Long answer: yes, run our open source Hostmaster multisite management tools.
Except, we’re re-writing it to be Drupal 6-based, and that version is going to be easier. See http://groups.drupal.org/hostmaster2 for more details.
I’m involved with a 60+ multisite Drupal install and the best solution we’ve come up with is a script that generates a page listing update.php links for each site and then I start at the top and my co-worker starts at the bottom and we meet somewhere in the middle… sigh.
I’m excited to see that hostmaster2 will be Drupal-based. The previous version was in Python, if I remember correctly. I’m guessing it’s Drush that’s made this feasible. Sweet…
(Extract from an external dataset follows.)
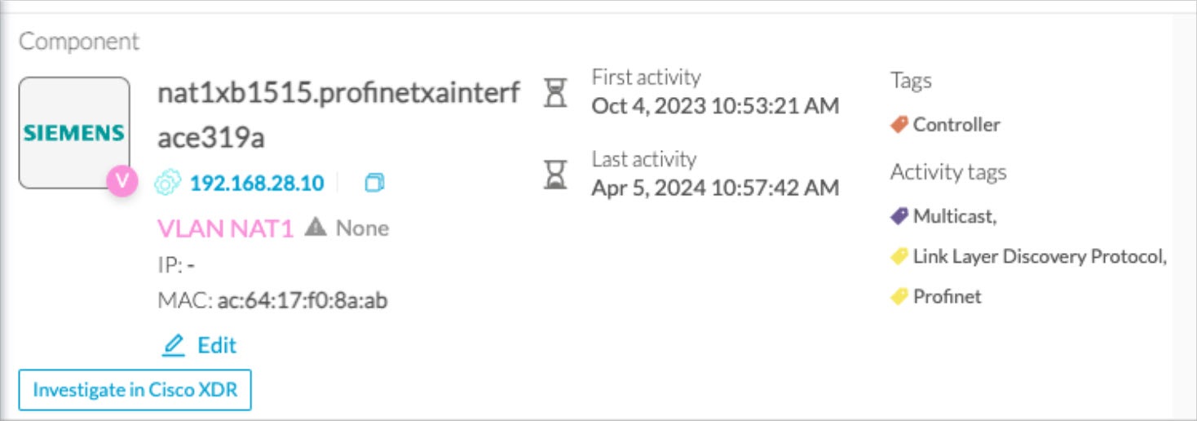Click the Siemens vendor logo thumbnail
Screen dimensions: 1197x421
[74, 132]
Yes, Drush has been helpful. Adrian made some enhancements already. The other bit is the “actions” included in core Drupal 6, which is why we can’t really build it on Drupal 5.
Darcy, my way, you can run sites in parallel and upgrade them one at a time, rather than having to upgrade all of them.
hack a roomba to do it. i know where you can get one cheap…
i have a folder of bookmarks in my firefox called “drupal updates”. i open them all in tabs and close them one at a time as i update them.
i’d love a better (i.e. more automagical) way of doing it…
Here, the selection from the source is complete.